**Exercise description**
Reproduce the records that follow exactly as they are written.

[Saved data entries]
*** Block opens ***

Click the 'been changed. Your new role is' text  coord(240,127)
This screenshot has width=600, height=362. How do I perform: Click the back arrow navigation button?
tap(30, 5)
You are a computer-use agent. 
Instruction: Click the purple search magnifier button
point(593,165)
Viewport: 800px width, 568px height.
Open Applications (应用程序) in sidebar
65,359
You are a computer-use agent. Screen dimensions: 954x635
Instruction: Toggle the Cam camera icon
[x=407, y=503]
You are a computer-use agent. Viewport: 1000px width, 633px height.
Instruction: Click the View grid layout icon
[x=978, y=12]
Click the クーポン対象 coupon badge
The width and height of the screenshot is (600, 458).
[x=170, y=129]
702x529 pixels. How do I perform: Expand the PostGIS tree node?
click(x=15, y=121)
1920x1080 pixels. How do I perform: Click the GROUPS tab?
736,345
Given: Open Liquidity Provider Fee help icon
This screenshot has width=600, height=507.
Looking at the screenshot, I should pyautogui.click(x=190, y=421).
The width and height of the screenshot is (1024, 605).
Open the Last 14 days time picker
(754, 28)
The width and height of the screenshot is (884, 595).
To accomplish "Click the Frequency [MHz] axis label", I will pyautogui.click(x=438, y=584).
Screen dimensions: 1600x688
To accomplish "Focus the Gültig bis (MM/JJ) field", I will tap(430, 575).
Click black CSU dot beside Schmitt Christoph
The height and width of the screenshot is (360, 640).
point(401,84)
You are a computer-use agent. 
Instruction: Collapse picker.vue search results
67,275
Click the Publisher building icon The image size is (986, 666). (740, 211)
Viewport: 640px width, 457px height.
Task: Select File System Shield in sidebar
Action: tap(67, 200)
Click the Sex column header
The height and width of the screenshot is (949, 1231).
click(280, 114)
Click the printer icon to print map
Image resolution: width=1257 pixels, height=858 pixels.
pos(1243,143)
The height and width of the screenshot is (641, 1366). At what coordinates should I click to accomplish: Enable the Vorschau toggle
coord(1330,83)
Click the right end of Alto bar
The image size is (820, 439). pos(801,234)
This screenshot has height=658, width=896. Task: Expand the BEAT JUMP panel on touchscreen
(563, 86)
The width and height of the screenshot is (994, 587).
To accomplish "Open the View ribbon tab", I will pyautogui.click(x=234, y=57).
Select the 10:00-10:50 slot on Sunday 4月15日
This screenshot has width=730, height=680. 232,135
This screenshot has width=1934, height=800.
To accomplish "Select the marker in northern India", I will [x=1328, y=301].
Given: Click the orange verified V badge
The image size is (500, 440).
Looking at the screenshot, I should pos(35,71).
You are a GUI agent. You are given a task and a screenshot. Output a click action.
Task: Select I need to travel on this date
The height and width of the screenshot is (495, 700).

*** Block closes ***

**Response to this task**
Click the 'been changed. Your new role is' text  coord(240,127)
This screenshot has width=600, height=362. How do I perform: Click the back arrow navigation button?
tap(30, 5)
You are a computer-use agent. 
Instruction: Click the purple search magnifier button
point(593,165)
Viewport: 800px width, 568px height.
Open Applications (应用程序) in sidebar
65,359
You are a computer-use agent. Screen dimensions: 954x635
Instruction: Toggle the Cam camera icon
[x=407, y=503]
You are a computer-use agent. Viewport: 1000px width, 633px height.
Instruction: Click the View grid layout icon
[x=978, y=12]
Click the クーポン対象 coupon badge
The width and height of the screenshot is (600, 458).
[x=170, y=129]
702x529 pixels. How do I perform: Expand the PostGIS tree node?
click(x=15, y=121)
1920x1080 pixels. How do I perform: Click the GROUPS tab?
736,345
Given: Open Liquidity Provider Fee help icon
This screenshot has width=600, height=507.
Looking at the screenshot, I should pyautogui.click(x=190, y=421).
The width and height of the screenshot is (1024, 605).
Open the Last 14 days time picker
(754, 28)
The width and height of the screenshot is (884, 595).
To accomplish "Click the Frequency [MHz] axis label", I will pyautogui.click(x=438, y=584).
Screen dimensions: 1600x688
To accomplish "Focus the Gültig bis (MM/JJ) field", I will tap(430, 575).
Click black CSU dot beside Schmitt Christoph
The height and width of the screenshot is (360, 640).
point(401,84)
You are a computer-use agent. 
Instruction: Collapse picker.vue search results
67,275
Click the Publisher building icon The image size is (986, 666). (740, 211)
Viewport: 640px width, 457px height.
Task: Select File System Shield in sidebar
Action: tap(67, 200)
Click the Sex column header
The height and width of the screenshot is (949, 1231).
click(280, 114)
Click the printer icon to print map
Image resolution: width=1257 pixels, height=858 pixels.
pos(1243,143)
The height and width of the screenshot is (641, 1366). At what coordinates should I click to accomplish: Enable the Vorschau toggle
coord(1330,83)
Click the right end of Alto bar
The image size is (820, 439). pos(801,234)
This screenshot has height=658, width=896. Task: Expand the BEAT JUMP panel on touchscreen
(563, 86)
The width and height of the screenshot is (994, 587).
To accomplish "Open the View ribbon tab", I will pyautogui.click(x=234, y=57).
Select the 10:00-10:50 slot on Sunday 4月15日
This screenshot has width=730, height=680. 232,135
This screenshot has width=1934, height=800.
To accomplish "Select the marker in northern India", I will [x=1328, y=301].
Given: Click the orange verified V badge
The image size is (500, 440).
Looking at the screenshot, I should pos(35,71).
You are a GUI agent. You are given a task and a screenshot. Output a click action.
Task: Select I need to travel on this date
The height and width of the screenshot is (495, 700).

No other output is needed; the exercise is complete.